Abstract 2166: Sirolimus-eluting Versus Bare-metal Stents for the Reduction of Coronary Restenosis: Outcome and Economic Analysis of the GERSHWIN Study
Background: The GERSHWIN Study (German Stent Health Outcome and Economics Within Normal Practice) was designed to evaluate long-term outcome and economic implications of drug-eluting sirolimus stents (SES) vs. bare-metal stents (BMS) in the treatment of coronary artery disease (CAD).
Methods: In this prospective intervention study in 35 hospitals in Germany, CAD patients undergoing elective PCI were treated with BMS or SES (sequential control design with case : control ratio of 2 : 1). Standardized questionnaires were completed by patients and their physicians at 3, 6, 12 and 18 months following PCI to document major adverse cardiac events (MACE) including death, myocardial infarction, coronary bypass surgery and intervention for restenosis, as well as disease-related direct and indirect costs. Patient health-related and disease-specific quality of life was assessed with the SF-36 and MacNew heart disease questionnaires.

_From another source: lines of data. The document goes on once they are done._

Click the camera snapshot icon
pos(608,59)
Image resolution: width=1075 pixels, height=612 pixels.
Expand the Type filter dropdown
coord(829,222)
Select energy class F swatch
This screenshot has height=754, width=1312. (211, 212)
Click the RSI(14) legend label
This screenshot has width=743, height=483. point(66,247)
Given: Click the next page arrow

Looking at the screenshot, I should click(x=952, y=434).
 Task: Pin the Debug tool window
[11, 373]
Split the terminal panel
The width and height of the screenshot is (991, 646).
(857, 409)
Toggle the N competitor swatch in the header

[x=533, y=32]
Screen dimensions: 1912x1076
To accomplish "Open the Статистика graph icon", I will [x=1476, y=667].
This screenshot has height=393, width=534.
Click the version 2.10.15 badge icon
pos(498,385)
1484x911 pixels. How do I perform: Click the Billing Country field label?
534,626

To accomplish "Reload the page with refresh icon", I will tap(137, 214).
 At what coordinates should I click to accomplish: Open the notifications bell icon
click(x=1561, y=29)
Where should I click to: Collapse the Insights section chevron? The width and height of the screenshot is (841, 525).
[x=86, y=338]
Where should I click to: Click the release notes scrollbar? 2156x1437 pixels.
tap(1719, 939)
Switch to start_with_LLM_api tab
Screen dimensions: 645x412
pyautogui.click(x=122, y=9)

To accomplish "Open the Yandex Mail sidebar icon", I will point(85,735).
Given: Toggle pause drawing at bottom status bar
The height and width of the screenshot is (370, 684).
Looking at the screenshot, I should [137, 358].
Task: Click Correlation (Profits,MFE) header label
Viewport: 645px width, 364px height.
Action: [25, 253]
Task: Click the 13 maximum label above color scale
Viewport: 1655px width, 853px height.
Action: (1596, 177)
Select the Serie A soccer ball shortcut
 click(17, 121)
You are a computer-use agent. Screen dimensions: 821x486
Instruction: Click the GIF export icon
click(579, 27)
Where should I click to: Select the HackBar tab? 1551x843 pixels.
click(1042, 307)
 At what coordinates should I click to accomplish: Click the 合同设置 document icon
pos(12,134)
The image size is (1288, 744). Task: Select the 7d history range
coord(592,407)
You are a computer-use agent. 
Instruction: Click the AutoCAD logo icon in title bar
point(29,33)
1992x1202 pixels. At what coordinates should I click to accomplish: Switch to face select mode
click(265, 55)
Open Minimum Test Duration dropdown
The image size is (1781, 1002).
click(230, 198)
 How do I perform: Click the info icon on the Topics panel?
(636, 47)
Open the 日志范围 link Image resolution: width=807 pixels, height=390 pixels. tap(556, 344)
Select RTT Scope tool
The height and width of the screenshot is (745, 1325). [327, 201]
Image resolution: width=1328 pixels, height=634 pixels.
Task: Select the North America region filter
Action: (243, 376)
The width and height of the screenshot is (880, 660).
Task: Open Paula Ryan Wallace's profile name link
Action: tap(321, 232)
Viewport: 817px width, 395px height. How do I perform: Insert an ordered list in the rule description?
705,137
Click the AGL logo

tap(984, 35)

Results: From April 2003 until June 2005, 658 patients were treated with SES (mean age 63±9, 87% male) and 294 patients with BMS (mean age 64±10, 79% male). After 18 months, 13% of the SES vs. 20% of the BMS group had suffered MACE (p adjusted <0.01). The initial hospital costs were higher associated with SES than with BMS (6,001±57 vs. 3,913±69 Euro, p adjusted <0.01), and the respective 18-month follow-up direct and indirect costs were similar (7,949±462 vs. 8,360±554 Euro, p=ns). Overall, disease-related costs over 18 months were higher in the SES compared to BMS group: 13,950±468 vs. 12,273±562, p<0.01. Quality of life (MacNew) was significantly higher in SES compared to BMS patients 6 and 12 months after PCI, but not significantly different 18 months after PCI.
Conclusions: In comparison to patients with BMS, patients with implantation of SES experienced considerably fewer MACE during 18-month follow-up. The higher initial cost associated with SES compared to BMS were followed by similar economic consequences in both groups during 18-month follow-up.